Work task — All lines in the data below carrying the string "computer" are to be located and copied.
Segment Start: Data excerpts
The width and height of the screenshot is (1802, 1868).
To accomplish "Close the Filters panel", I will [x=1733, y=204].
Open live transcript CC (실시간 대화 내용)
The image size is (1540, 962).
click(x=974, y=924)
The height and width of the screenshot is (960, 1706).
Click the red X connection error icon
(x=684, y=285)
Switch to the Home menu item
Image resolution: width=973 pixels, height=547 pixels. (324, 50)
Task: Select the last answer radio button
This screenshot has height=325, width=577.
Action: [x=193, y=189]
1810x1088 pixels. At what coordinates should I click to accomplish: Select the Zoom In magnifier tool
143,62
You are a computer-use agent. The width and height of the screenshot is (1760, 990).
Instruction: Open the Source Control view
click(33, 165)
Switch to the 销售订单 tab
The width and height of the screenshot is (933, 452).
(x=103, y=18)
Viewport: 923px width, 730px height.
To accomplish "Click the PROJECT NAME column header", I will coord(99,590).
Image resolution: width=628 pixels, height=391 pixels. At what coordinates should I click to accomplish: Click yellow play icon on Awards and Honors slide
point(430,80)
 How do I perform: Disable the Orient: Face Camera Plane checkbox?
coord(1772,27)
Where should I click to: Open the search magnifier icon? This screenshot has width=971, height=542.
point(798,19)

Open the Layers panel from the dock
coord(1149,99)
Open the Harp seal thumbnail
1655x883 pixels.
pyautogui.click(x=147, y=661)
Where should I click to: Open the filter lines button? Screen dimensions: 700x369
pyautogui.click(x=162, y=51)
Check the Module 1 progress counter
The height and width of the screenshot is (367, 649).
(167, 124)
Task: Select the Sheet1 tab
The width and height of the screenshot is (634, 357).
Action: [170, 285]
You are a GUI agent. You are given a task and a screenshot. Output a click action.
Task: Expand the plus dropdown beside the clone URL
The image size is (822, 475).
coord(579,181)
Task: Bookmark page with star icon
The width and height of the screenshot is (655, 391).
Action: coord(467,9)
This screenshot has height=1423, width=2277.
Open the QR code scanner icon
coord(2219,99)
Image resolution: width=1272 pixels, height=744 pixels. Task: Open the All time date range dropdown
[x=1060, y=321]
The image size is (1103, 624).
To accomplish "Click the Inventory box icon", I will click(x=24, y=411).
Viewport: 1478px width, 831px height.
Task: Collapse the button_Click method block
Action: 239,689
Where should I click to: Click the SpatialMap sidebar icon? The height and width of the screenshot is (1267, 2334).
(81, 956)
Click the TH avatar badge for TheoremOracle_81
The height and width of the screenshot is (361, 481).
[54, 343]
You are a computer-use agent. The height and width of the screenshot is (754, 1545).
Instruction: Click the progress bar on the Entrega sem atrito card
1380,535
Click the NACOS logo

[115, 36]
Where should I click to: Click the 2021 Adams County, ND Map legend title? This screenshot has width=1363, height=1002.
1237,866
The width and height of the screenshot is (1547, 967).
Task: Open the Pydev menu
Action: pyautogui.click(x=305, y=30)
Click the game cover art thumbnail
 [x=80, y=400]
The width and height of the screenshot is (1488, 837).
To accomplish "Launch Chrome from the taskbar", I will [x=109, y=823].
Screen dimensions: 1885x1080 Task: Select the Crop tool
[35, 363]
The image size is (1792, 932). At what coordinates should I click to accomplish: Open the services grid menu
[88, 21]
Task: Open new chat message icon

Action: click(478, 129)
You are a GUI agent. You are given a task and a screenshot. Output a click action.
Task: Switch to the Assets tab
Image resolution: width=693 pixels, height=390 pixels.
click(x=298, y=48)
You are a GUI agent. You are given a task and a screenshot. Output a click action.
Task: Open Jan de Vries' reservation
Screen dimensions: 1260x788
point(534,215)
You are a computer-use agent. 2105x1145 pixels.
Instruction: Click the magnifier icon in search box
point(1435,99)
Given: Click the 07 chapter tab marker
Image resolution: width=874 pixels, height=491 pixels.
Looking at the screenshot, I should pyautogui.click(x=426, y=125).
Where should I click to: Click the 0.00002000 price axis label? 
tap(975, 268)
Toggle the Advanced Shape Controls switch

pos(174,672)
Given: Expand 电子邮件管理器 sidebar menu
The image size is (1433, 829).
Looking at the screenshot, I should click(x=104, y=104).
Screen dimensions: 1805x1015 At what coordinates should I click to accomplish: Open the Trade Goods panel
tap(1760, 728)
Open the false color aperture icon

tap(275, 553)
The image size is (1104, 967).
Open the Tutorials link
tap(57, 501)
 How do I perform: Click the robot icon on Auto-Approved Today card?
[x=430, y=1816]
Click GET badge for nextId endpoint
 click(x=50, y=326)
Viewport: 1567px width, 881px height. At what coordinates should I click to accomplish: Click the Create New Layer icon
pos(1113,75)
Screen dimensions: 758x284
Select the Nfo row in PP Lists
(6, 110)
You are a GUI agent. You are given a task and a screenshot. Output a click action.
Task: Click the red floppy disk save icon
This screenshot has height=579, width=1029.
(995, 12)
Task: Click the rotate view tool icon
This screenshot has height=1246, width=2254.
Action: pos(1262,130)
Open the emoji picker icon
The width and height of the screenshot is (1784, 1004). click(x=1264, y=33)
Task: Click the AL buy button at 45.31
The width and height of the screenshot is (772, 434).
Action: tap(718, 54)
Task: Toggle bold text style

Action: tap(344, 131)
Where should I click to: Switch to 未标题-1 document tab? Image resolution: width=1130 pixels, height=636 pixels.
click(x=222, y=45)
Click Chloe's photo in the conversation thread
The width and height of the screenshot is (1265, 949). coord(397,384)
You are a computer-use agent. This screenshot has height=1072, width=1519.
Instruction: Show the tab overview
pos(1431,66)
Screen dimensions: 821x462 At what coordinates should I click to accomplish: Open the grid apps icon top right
Segment End: Data excerpts
Answer for the task —
You are a computer-use agent. The width and height of the screenshot is (1760, 990).
You are a computer-use agent. The height and width of the screenshot is (754, 1545).
You are a computer-use agent. 2105x1145 pixels.
You are a computer-use agent. This screenshot has height=1072, width=1519.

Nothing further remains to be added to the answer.